── INPUT FOR THIS TASK

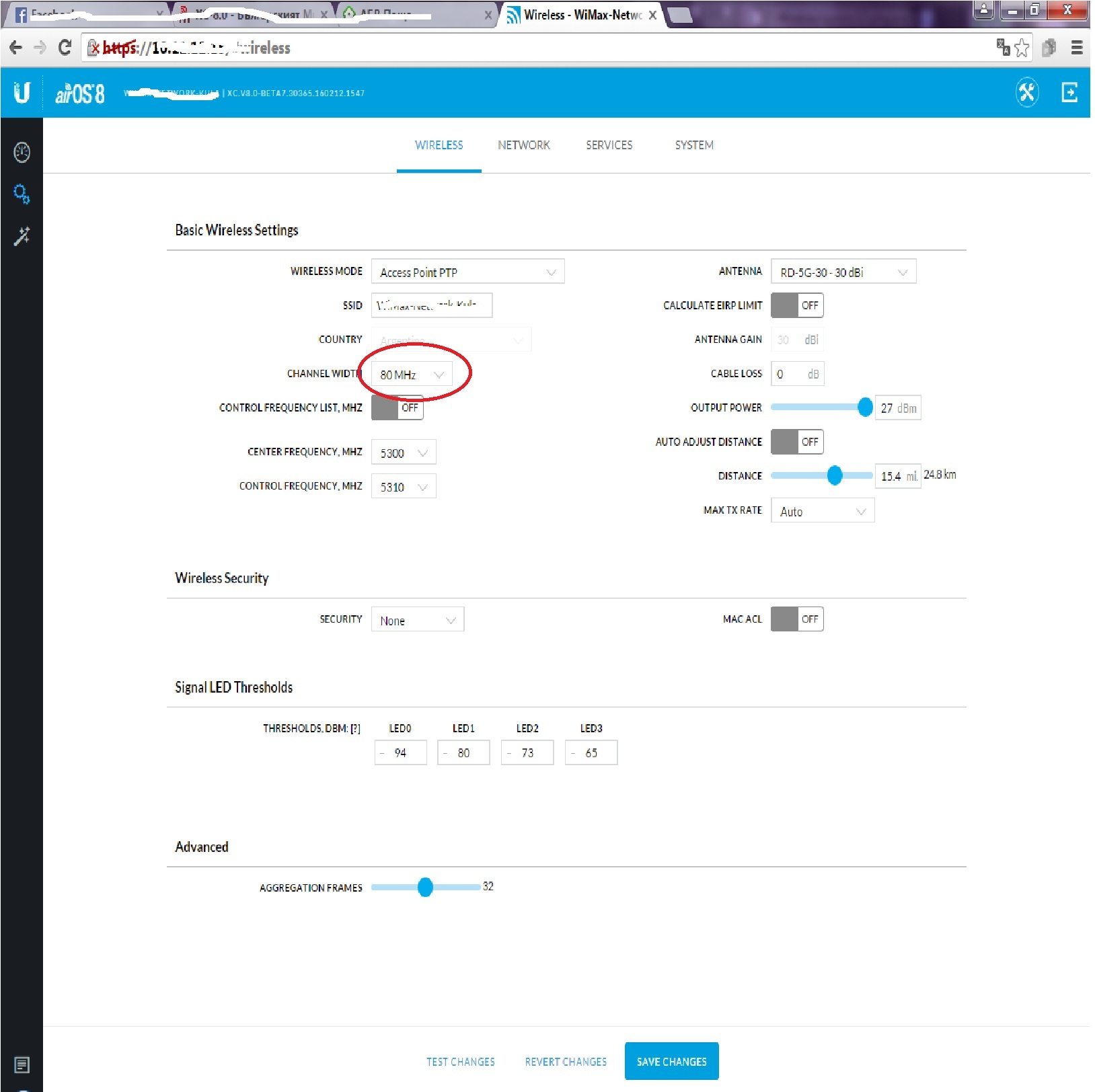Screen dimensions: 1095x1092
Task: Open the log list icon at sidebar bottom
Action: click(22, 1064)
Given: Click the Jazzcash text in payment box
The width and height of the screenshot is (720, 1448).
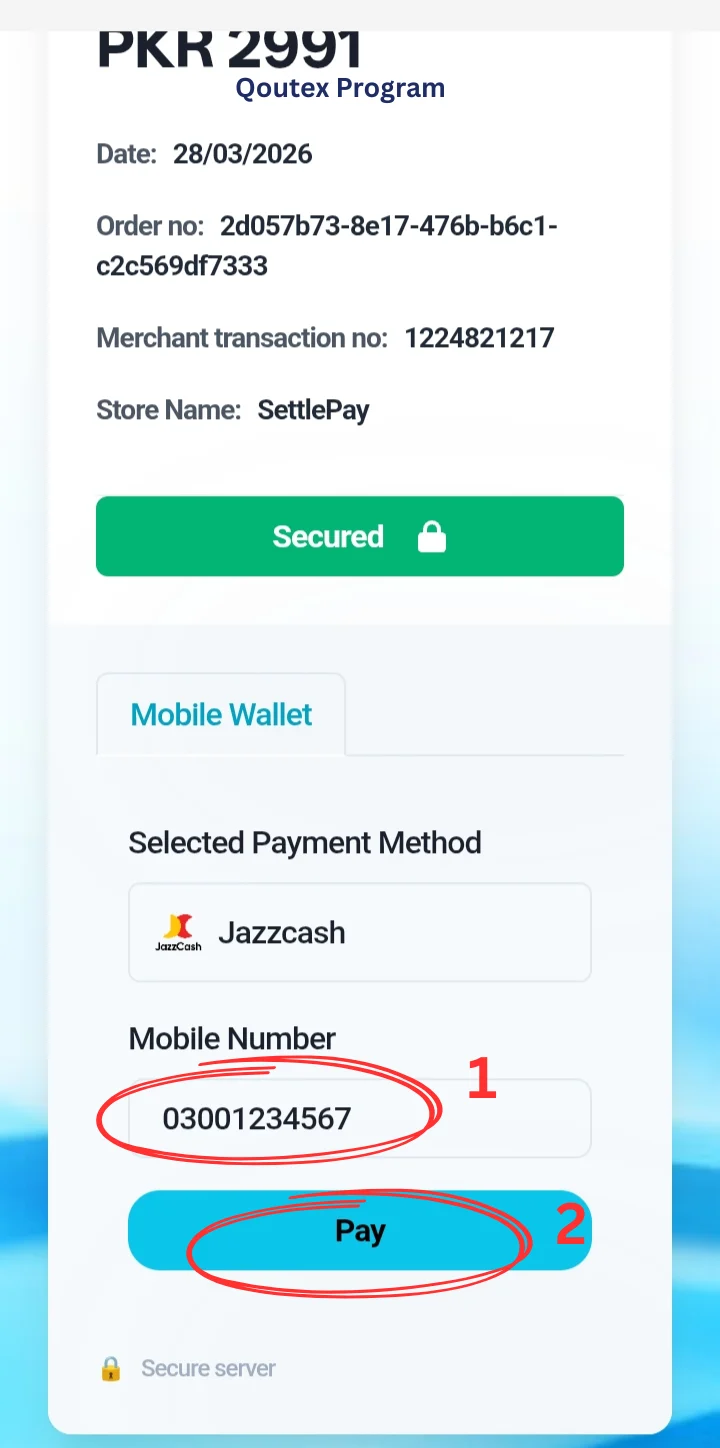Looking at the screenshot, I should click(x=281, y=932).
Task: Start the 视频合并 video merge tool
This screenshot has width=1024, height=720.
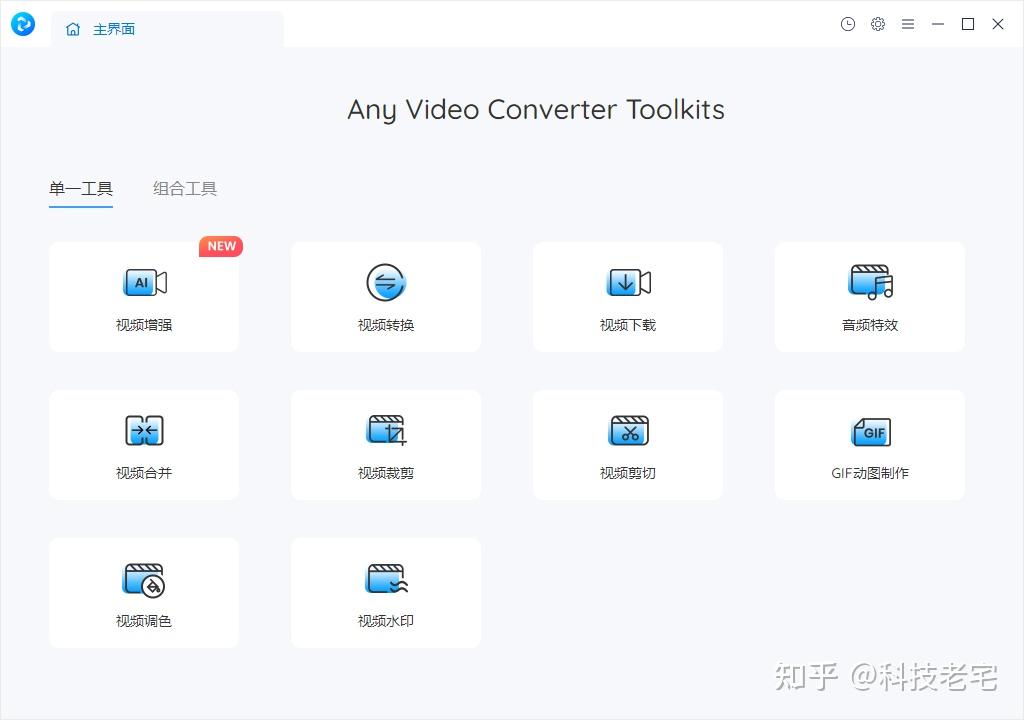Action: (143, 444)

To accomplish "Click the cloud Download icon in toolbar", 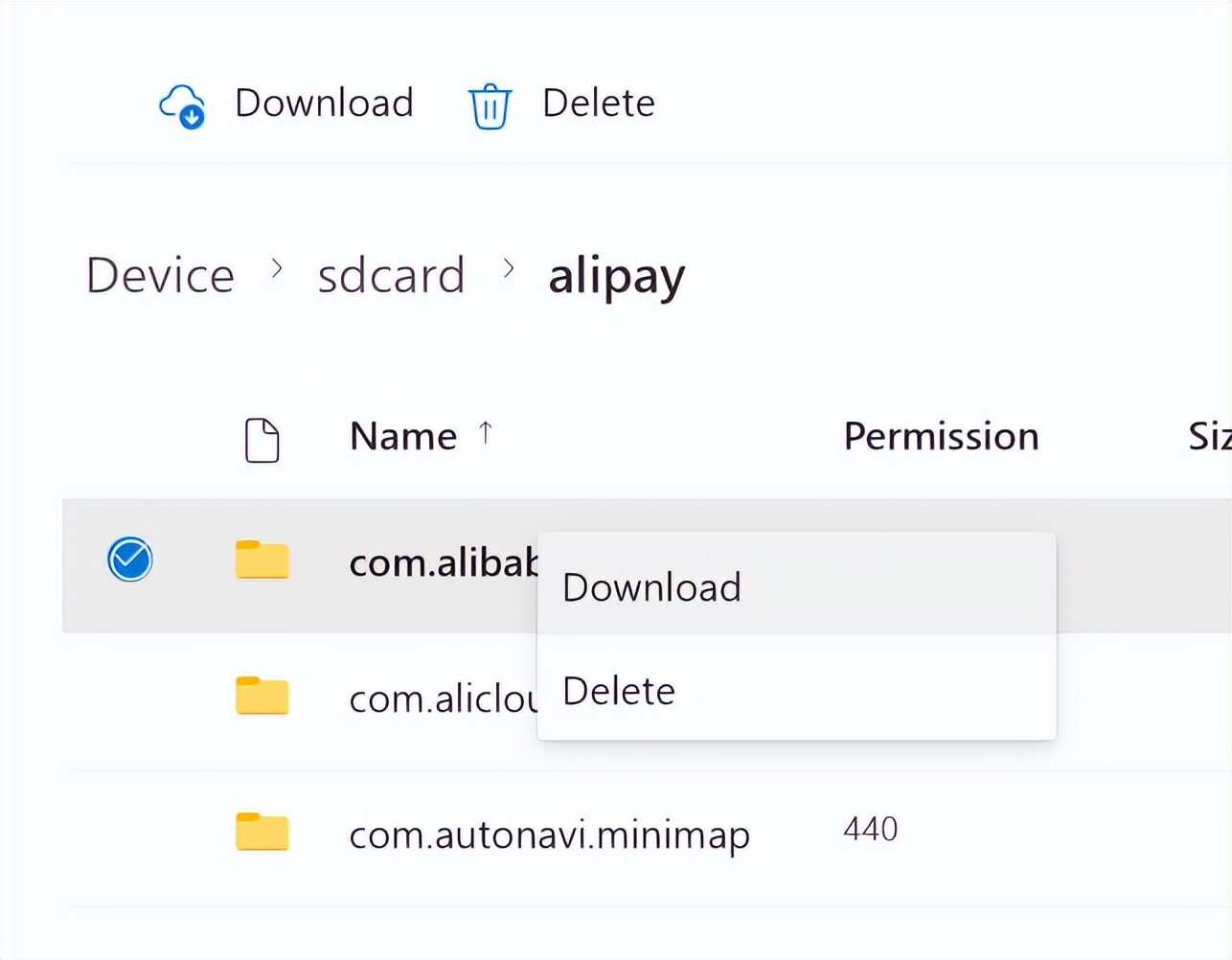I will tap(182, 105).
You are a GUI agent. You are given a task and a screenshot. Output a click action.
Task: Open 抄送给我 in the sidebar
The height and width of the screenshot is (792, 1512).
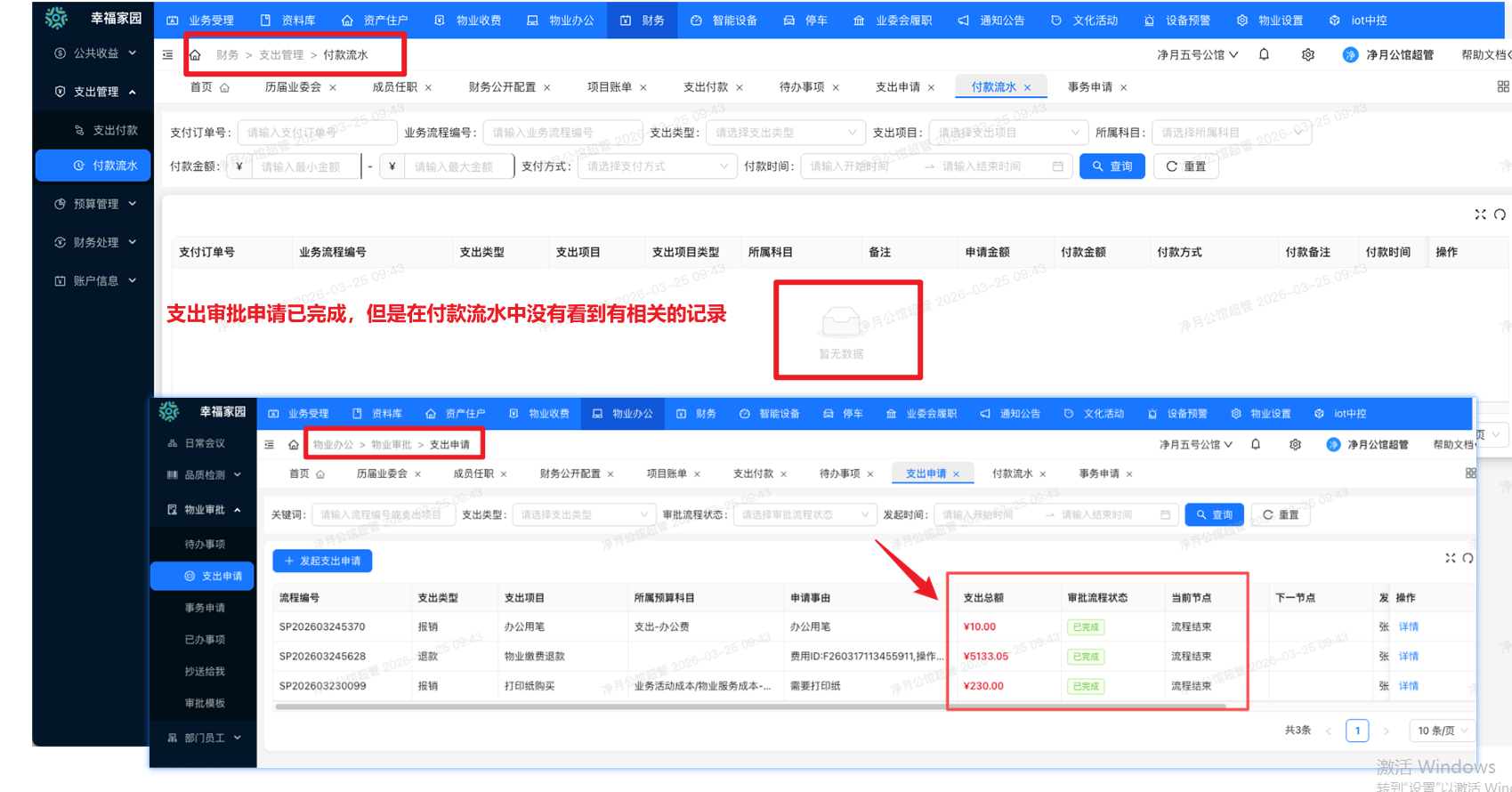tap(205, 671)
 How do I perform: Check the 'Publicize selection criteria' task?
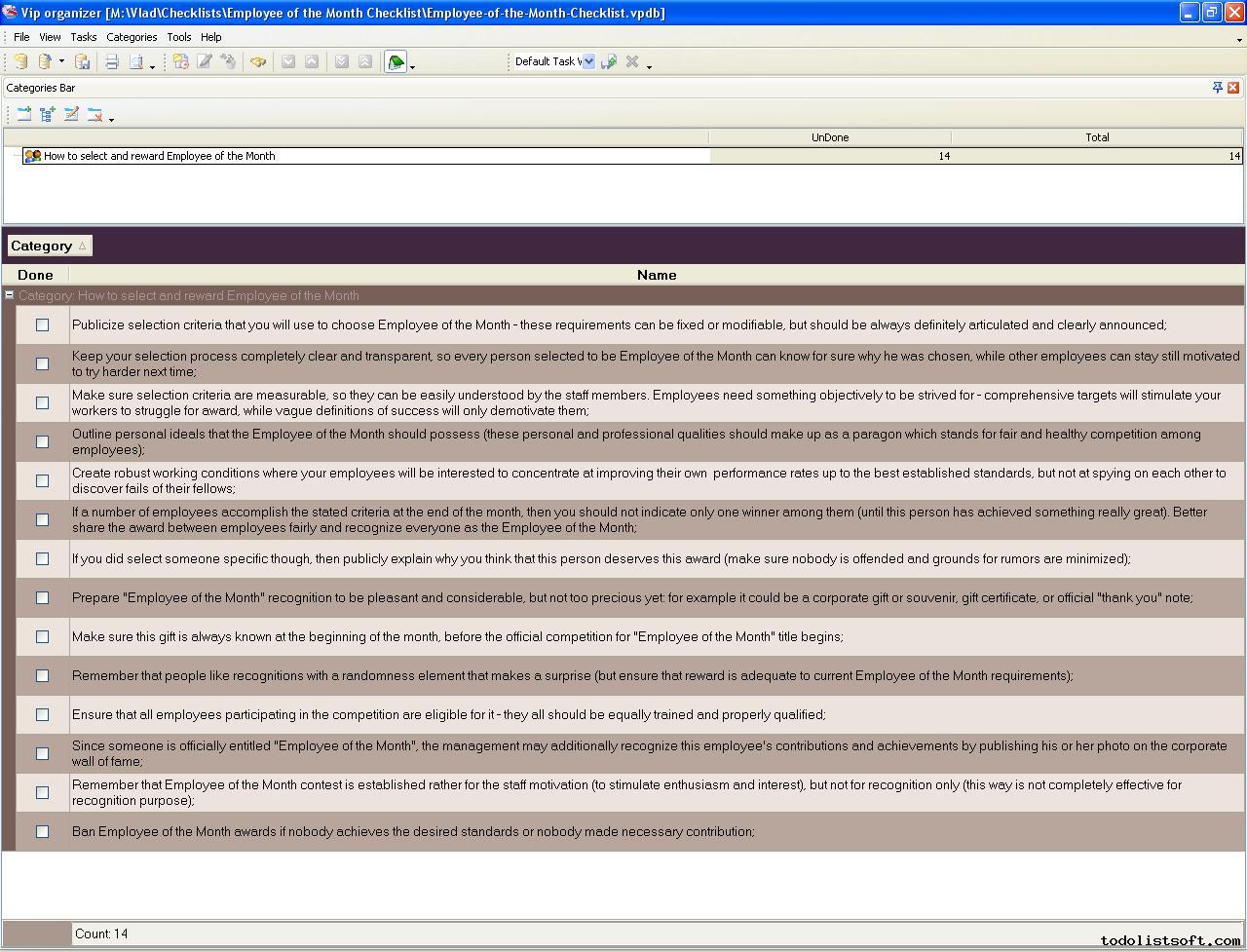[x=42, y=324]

────

# PROBLEM STATEMENT
Take the line that contains "The height and" and every line after it down to the last line of the entries above, and output them exactly, with nothing else and no pictures.

# EXPECTED ANSWER
The height and width of the screenshot is (792, 1512).
tap(205, 671)
 How do I perform: Check the 'Publicize selection criteria' task?
[x=42, y=324]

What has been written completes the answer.